I was struggling to shoehorn an idea into a book format that couldn’t house it. I was struggling to figure out what on earth I could say on stage. I was struggling to put a framework around what is really a force of momentum that has guided my whole life.
I gave up.
So I called my publisher and I say, “Rohit, I’m not the person for you. I can’t write ‘The Non-Obvious Guide to Purpose: Doing Work that Matters.’ It’s just not working. You should fire me.”
And he agreed.
“Wait, what?”
“Laura, you are right that this idea doesn’t belong in a guidebook on purpose. It’s a bigger idea. And I think we should publish it as a big idea book, in hardback, in the spring, the way big idea books are done.”
“Wait, what?!?”
In a moment of sheer panic, I texted my friend Clay. “Holy fuck, what do I do now?”

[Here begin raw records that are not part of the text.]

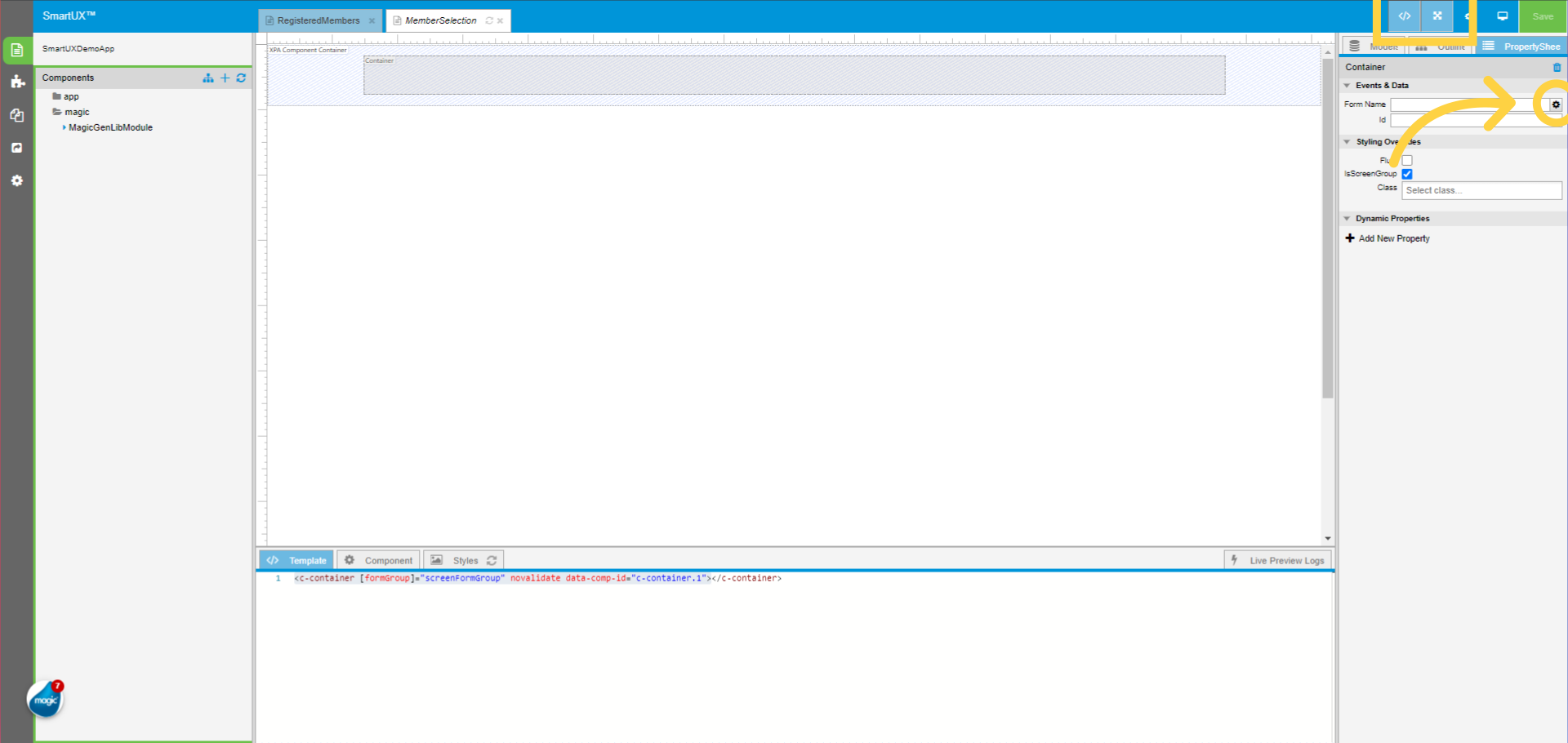
Task: Uncheck the IsScreenGroup checkbox
Action: pos(1406,174)
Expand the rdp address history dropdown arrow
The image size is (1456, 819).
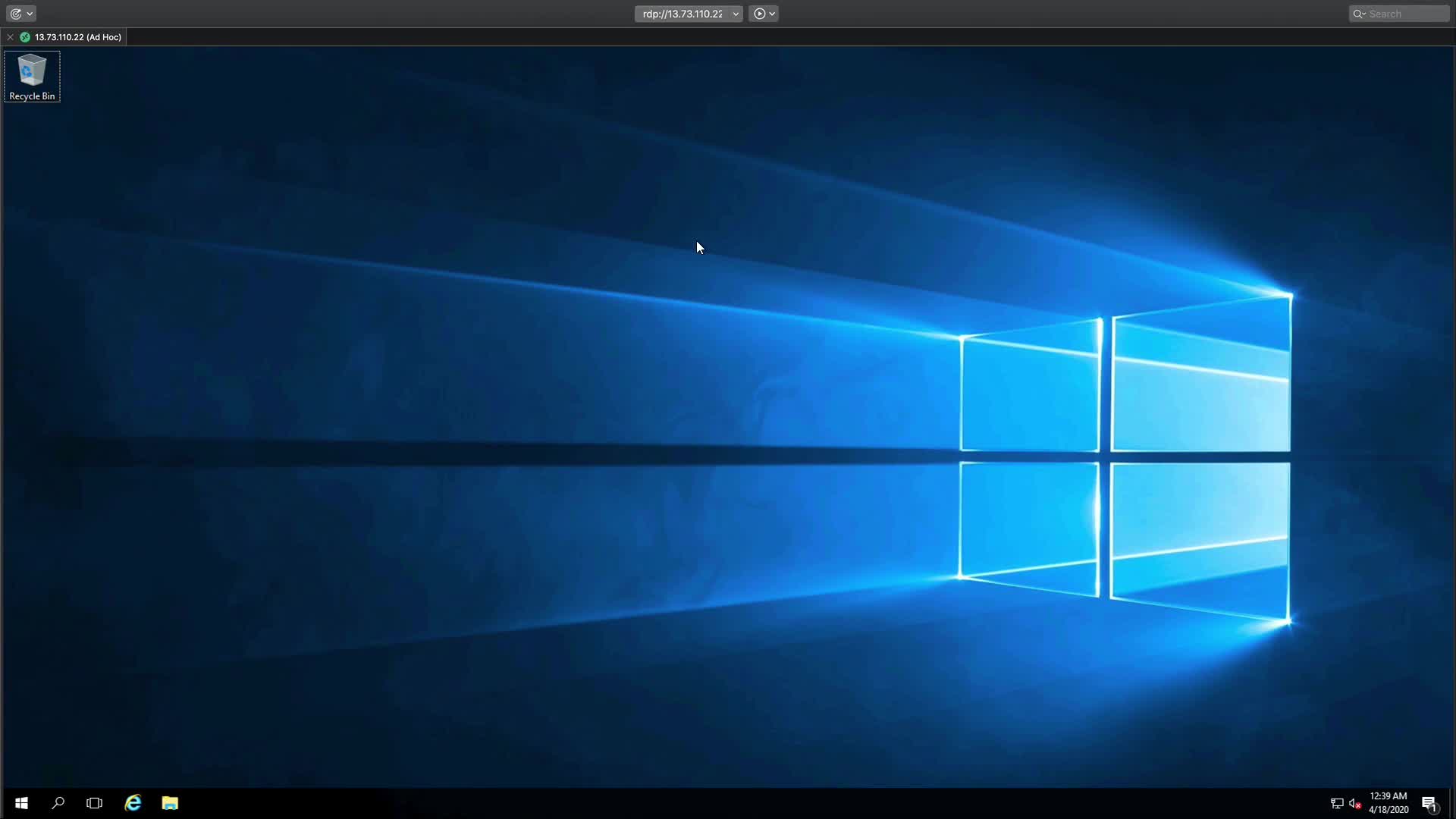pos(736,14)
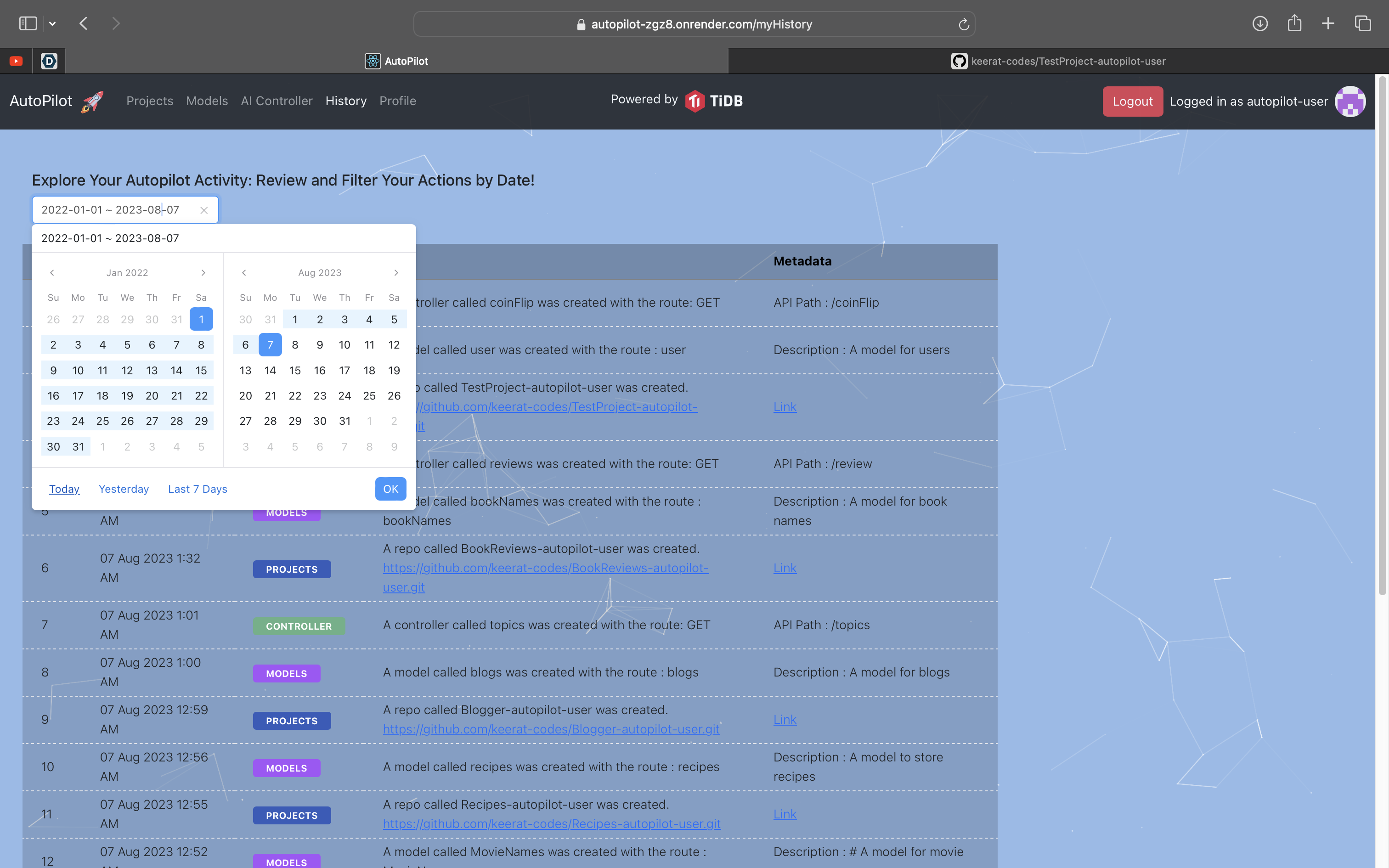
Task: Click the Safari sidebar toggle icon
Action: click(28, 23)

He texted back: “You call me.”
So, I stepped out of the conference session I was attending, sat on the floor of the hotel hallway, and called. He dropped what he was doing and spent 45 minutes on the phone with me, batting back words and concepts and frameworks and energies. He finally asked after we had a long list of fire: “What do you want people to feel after they’ve read this book?”
I stammered out, in a righteously indignant word tsunami, “I just want people to stop being so damned trapped, so damned limited by everyone else’s idea of who they should be, what they should be, how they should be. I want them to just be their own person, and finally live the life they were put on this earth to live!”
“So, you want people to be limitless, to ignore everybody, forge their own path, and live their best life?”
“Yes, that!”
“No, wait, forge isn’t the right word. We need something more elegant and incisive, like you. Carve!”
“Clay, I love you, and I don’t spend nearly enough time talking to you, but holy fucking shit, I need to hang up this phone right the hell now and go write *that* book.”
And, so, kids, “Purpose: Doing Work That Matters” became “Limitless: How to Ignore Everybody, Carve Your Own Path, and Live Your Best Life.”
And I wrote *that* book in three weeks. It poured out of me, another tsunami of words, but this time, with purpose and intent and framework and sense. When I was held back, I needed that one thing to unlock the possibilities, and make me limitless.
Moral of the story: sometimes the very boxes you think you need to check — in this case, writing a book that fit into a guidebook format — are the very things holding you back. The status quo, the premise of the expected question, the sunk cost of the way we’ve always done it are cancers to our creativity and promise.
Even Limitless had to become limitless. Meta, huh?